Begitu pula Afrizal, akan menjadi absrud jika konsepsinya tentang “alam benda” dipraktekkan langsung serta-merta orang lain, apalagi dengan gaya ungkapnya yang tak mengindahkan “kimiawi kata”. Itulah sebabnya, fenomena Afrizalian pada sekitar tahun 90-an tetap hanya memunculkan Afrizal sendiri karena secara riil memang dialah empunya konsepsi. Banyak yang kemudian terpental, alih haluan, meski ada juga yang keras kepala bertahan seperti T. Wijaya (Palembang) atau Shinta Febriany (Makasar), tapi toh tetap saja mengingatkan kita pada sajak Afrizal.
Tentu saja saya tidak bermaksud mengatakan bahwa yang satu lebih baik daripada yang lain. Apalagi untuk mengatakan bahwa estetika pelopor yang ekslusif tidak memberi jejak pada tradisi kepenyairan kita. Tidak. Spirit Tardji dan Afrizal jelas menorehkan jejak pada perpuisian mutakhir kita, namun dalam konteks membuka jalan bersama, efek eststika Chairil terhadap kepenyairan Indonesia harus diakui lebih mengena: ia meneruka dunia kata-kata dengan lebih lempang, menjadi milik semua orang. Dalam kerangka agak normatif inilah Chairil menempati posisi utama pembahru dan pelopor estetika puisi Indonesia.
Lagi pula Chairil tidak merumuskan suatu konsepsi personal yang sekiranya menjadi kredo puisinya, sebab efeknya tentulah menutup kemungkinan lain dari “jalan bersama” yang sedang dirintisnya. Sepanjang pengetahuan saya, Chairil hanya merumuskan konsepsi kolektif kepenyairan yang “ideal”, seperti terungkap dalam suratnya kepada HB Jassin (8 Maret 1944),”Mengorek kata sampai ke intinya.” Atau seperti yang disampaikan dalam pidato radionya (1946),”Sajak adalah dunia yang menjadi.” Bukankah ini sewajarnya milik setiap penyair? Meski pula ia pernah bilang, setengah meradang, “yang bukan penyair jangan ambil bagian,” namun jelas ditujukan kepada para kreator setengah hati yang justru membuat dunia bersama itu terancam mencair. Hal yang sekarang terbukti, betapa puisi, dengan memperalat demokratisasi telah mengalami penggampangan di sana-sini.

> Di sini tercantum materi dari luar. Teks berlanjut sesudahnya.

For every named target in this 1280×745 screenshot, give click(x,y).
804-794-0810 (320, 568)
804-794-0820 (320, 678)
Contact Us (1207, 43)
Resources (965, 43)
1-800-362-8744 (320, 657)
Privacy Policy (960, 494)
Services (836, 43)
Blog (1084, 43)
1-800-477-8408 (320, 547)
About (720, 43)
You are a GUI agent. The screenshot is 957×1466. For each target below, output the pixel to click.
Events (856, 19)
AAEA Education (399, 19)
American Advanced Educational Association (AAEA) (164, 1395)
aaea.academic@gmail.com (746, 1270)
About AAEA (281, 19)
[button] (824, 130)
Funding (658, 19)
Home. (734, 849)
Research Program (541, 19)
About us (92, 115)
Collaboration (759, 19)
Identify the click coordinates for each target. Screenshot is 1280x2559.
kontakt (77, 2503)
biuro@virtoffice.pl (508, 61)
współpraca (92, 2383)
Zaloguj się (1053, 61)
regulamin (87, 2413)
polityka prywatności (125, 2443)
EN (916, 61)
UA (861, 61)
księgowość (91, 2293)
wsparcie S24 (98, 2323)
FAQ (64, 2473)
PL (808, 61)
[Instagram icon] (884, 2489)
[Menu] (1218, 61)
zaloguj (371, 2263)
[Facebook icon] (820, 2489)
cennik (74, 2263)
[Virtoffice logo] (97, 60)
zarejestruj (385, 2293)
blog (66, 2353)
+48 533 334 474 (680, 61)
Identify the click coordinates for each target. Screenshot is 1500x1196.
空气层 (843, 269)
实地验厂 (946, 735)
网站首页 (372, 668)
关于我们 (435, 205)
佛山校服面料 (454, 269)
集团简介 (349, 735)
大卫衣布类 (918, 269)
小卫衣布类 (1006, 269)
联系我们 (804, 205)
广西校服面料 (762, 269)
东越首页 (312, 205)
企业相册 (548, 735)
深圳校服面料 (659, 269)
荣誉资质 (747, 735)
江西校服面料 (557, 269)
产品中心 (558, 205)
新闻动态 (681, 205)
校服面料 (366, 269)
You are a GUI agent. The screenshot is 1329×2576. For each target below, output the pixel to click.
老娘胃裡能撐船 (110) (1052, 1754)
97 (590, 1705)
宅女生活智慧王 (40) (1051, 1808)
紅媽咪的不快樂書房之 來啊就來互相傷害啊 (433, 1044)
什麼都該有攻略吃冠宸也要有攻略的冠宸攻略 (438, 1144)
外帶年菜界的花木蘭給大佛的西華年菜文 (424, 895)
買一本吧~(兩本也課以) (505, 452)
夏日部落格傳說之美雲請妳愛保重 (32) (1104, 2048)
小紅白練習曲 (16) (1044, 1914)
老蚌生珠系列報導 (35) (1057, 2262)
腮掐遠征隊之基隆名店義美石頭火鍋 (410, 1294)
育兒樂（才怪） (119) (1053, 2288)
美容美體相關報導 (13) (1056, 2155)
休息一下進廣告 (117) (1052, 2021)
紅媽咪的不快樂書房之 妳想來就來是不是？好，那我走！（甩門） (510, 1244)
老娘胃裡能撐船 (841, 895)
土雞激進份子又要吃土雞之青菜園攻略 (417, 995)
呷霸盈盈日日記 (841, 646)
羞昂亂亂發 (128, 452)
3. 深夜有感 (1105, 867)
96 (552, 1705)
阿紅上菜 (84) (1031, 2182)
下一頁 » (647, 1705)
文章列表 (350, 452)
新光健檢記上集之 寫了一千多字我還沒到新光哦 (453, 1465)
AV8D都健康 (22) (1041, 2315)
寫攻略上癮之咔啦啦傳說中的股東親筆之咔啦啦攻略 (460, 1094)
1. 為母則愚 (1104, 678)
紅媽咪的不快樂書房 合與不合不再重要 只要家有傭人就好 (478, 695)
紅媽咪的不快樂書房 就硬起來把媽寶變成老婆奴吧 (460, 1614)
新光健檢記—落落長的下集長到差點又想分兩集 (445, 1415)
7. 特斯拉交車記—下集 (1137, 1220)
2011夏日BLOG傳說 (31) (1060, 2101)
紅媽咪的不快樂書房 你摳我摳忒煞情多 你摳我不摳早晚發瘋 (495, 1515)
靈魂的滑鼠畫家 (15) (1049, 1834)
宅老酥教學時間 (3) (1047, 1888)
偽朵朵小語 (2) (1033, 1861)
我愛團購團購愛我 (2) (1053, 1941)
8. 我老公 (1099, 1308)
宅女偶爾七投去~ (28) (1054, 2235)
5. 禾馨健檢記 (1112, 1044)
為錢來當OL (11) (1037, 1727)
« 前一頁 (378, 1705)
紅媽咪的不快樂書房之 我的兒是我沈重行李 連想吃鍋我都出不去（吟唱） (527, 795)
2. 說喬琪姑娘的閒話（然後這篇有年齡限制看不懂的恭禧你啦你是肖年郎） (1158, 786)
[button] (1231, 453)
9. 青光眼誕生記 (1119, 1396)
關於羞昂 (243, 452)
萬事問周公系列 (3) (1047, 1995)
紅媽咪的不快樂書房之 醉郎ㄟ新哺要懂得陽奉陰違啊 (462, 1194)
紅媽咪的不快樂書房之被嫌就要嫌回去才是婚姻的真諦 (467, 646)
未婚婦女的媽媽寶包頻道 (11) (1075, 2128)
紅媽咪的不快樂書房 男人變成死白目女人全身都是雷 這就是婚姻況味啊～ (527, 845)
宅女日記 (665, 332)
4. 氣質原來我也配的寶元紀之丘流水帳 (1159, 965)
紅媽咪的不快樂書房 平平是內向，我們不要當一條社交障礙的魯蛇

Jelaslah, kepeloporan inklusif Chairil membuka jalan bersama yang dalam bahasa keren sekarang bolehlah kita sebut demokratisasi. Sayangnya, di tengah iklim demoktratisasi ini pula muncul ironi hidup berbangsa: yang lahir bukannya si Pelopor, melainkan si Pecundang. Yang muncul bukannya kreator yang berproses dan berkeringat, tapi koruptor yang ingin mendapatkan segala sesuatu dengan cepat. Dalam situasi seperti inilah kepeloporan Chairil Anwar, baik estetis maupun biografis, menemukan momentumnya untuk diperingati, ada atau tidak ada Hari Sastra.
***
*) Raudal Tanjung Banua, Penyair dan Redaktur Rumahlebah Ruangpuisi.